Concerning the evaluation, it is understandable that given space constraints it is infeasible to show full benchmark results here. However, it would be definitely useful to have high-level numbers that show that OBDA (with Ontop) is viable (or advantageous), for instance in terms of query answering response times (e.g. compared to other OBDA tools, or what is the overhead to RDBMS-only solutions). If space is the problem, Section 7 could be reduced to make space, as it provides only a historical account of the system. At the very least there could be a paragraph summarising such results, and providing pointers to where these comparisons/experiments/papers can be found.

The authors provide material in the form of a tutorial, including examples, at https://github.com/ontop/ontop-examples/tree/master/swj-2015. However this material needs to be reworked, cleaned and presented in a better way. In that URL we find scattered files, and a PDF presentation that has some hints on how to get the examples working. It would have been better to provide a simple one-page wiki tutorial that goes straight to the point in an easier way.

In the example 2.3, is it necessary to ask for ?p a :Patient ? if ?p has a neoplasm, it is already a patient right?. Also, when the answer is computed (e.g. 'Mary', the example could be more interesting, showing not only the name but also the uri of the patient. This would illustrate that in the output, there is also a small transformation process (e.g. from relational values to literals/IRIs/blanknodes). The query federation example could also use the same running example of patients, instead of the foaf query.

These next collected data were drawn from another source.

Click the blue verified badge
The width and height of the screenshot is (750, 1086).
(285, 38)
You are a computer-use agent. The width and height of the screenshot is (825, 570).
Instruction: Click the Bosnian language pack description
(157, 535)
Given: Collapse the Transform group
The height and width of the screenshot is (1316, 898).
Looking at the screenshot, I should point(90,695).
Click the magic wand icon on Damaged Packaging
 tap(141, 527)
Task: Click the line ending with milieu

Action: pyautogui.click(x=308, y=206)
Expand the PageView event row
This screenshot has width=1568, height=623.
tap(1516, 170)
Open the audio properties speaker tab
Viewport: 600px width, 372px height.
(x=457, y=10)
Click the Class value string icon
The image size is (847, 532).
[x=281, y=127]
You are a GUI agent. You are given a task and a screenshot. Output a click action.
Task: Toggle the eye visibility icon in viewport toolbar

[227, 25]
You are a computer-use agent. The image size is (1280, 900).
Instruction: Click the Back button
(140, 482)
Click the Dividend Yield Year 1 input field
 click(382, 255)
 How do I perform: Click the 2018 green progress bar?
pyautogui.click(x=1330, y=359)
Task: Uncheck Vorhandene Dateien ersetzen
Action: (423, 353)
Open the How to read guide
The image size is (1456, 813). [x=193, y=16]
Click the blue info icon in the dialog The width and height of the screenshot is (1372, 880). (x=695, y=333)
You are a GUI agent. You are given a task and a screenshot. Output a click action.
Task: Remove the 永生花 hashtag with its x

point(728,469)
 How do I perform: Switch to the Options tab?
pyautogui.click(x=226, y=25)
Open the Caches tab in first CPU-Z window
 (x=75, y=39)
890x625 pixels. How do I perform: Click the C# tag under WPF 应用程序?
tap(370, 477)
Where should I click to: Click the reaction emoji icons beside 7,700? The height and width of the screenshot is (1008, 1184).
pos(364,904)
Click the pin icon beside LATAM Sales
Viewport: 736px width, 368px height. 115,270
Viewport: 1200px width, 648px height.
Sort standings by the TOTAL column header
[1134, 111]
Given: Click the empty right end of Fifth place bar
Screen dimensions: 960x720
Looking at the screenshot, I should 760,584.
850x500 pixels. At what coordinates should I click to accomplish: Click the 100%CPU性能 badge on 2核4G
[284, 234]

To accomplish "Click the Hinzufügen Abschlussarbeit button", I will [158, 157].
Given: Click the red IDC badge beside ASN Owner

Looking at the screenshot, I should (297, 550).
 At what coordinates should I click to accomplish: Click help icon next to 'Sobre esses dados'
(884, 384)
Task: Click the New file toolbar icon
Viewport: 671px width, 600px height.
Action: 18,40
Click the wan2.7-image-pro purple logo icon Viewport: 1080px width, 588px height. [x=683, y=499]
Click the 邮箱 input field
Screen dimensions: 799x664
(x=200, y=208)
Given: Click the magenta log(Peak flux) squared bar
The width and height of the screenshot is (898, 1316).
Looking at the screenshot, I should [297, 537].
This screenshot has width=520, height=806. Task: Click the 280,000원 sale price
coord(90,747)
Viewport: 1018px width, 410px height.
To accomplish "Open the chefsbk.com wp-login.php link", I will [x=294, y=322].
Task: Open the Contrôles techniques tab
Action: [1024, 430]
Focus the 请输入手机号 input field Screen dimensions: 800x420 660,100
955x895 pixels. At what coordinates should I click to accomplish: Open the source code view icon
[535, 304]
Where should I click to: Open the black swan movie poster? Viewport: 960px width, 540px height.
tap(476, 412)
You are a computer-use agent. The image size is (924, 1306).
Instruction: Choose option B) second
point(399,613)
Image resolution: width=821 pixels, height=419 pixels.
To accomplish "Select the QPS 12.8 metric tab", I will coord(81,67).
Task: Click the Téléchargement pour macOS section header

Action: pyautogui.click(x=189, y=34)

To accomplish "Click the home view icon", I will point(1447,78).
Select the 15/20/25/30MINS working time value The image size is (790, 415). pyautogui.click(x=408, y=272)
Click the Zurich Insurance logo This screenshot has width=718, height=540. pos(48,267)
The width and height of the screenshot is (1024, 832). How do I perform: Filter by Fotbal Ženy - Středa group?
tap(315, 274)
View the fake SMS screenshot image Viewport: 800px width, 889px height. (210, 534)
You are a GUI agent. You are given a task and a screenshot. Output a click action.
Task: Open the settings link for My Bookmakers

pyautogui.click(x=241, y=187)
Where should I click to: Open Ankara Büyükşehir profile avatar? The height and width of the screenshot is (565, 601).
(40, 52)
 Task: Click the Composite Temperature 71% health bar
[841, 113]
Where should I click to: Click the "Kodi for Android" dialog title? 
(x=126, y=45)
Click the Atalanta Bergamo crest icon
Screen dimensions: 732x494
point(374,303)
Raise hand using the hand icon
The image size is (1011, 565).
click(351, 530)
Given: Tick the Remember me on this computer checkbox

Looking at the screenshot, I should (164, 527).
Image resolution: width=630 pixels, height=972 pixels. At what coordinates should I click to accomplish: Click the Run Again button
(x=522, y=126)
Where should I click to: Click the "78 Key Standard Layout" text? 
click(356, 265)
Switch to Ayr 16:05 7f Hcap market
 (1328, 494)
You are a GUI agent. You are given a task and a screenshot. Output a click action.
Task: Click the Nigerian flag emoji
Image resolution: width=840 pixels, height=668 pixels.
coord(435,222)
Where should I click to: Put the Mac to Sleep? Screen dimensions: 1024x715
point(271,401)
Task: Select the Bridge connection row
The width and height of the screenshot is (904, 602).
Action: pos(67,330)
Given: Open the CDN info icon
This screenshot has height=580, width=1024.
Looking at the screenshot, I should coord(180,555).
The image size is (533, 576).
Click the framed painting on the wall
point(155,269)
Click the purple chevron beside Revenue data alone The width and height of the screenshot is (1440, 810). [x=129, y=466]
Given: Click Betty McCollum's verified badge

In summary, Ontop is a leading system on ODBA. This paper doesn't provide substantially new information about Ontop from the technical point of view. However, it provides a very complete overview of the system, which was previously unavailable. Moreover it gives a clear idea of what can be done with it and when it can be advantageous to use it. Furthermore we are given examples of its use in industrial use cases and its initial adoption by the software industry.

Review #3
By José Luis Ambite submitted on 11/Dec/2015
Review Comment:

The review addresses my concerns.

Some remaining minor issues:

- The attribute stage in the mappings below is unnecessary:

:db1/neoplasm/{pid} rdf:type :NSCLC .
SELECT pid, stage FROM tbl_patient
WHERE type = false

:db1/neoplasm/{pid} rdf:type :SCLC .
SELECT pid, stage FROM tbl_patient
WHERE type = true

They should be:

:db1/neoplasm/{pid} rdf:type :NSCLC .
SELECT pid FROM tbl_patient
WHERE type = false

:db1/neoplasm/{pid} rdf:type :SCLC .
SELECT pid FROM tbl_patient
WHERE type = true

- Some work is referred by URL only. There is space for citations. For example in page 6 there is a URL for Karma. It would be good to also cite some publication, for example:

Craig Knoblock, Pedro Szekely, Jose Luis Ambite, Aman Goel, Shubham Gupta, Kristina Lerman, Parag Mallick, Maria Muslea and Mohsen Taheriyan. Semi-Automatically Mapping Structured Sources into the Semantic Web.Proceedings of the 9th Extended Semantic Web Conference (ESWC 2012), Heraklion, Crete, Greece, 2012.

- There is much work on (automatic) schema mapping. It would be good to cite some of the seminal literature, like:

Ronald Fagin, Laura M. Haas, Mauricio Hernández, Renée J. Miller, Lucian Popa, and Yannis Velegrakis. 2009. Clio: Schema Mapping Creation and Data Exchange. In Conceptual Modeling: Foundations and Applications, Alexander T. Borgida, Vinay K. Chaudhri, Paolo Giorgini, and Eric S. Yu (Eds.). Lecture Notes In Computer Science, Vol. 5600. Springer-Verlag, Berlin, Heidelberg 198-236. DOI=http://dx.doi.org/10.1007/978-3-642-02463-4_12

AnHai Doan, Jayant Madhavan, Robin Dhamankar, Pedro Domingos, Alon Halevy. Learning to Match Ontologies on the Semantic Web. VLDB Journal 12, 303-319, 2003.

AnHai Doan, Pedro Domingos, Alon Halevy. Learning to Match the Schemas of Data Sources: A Multistrategy Approach. Machine Learning, 50, 279-301, 2003.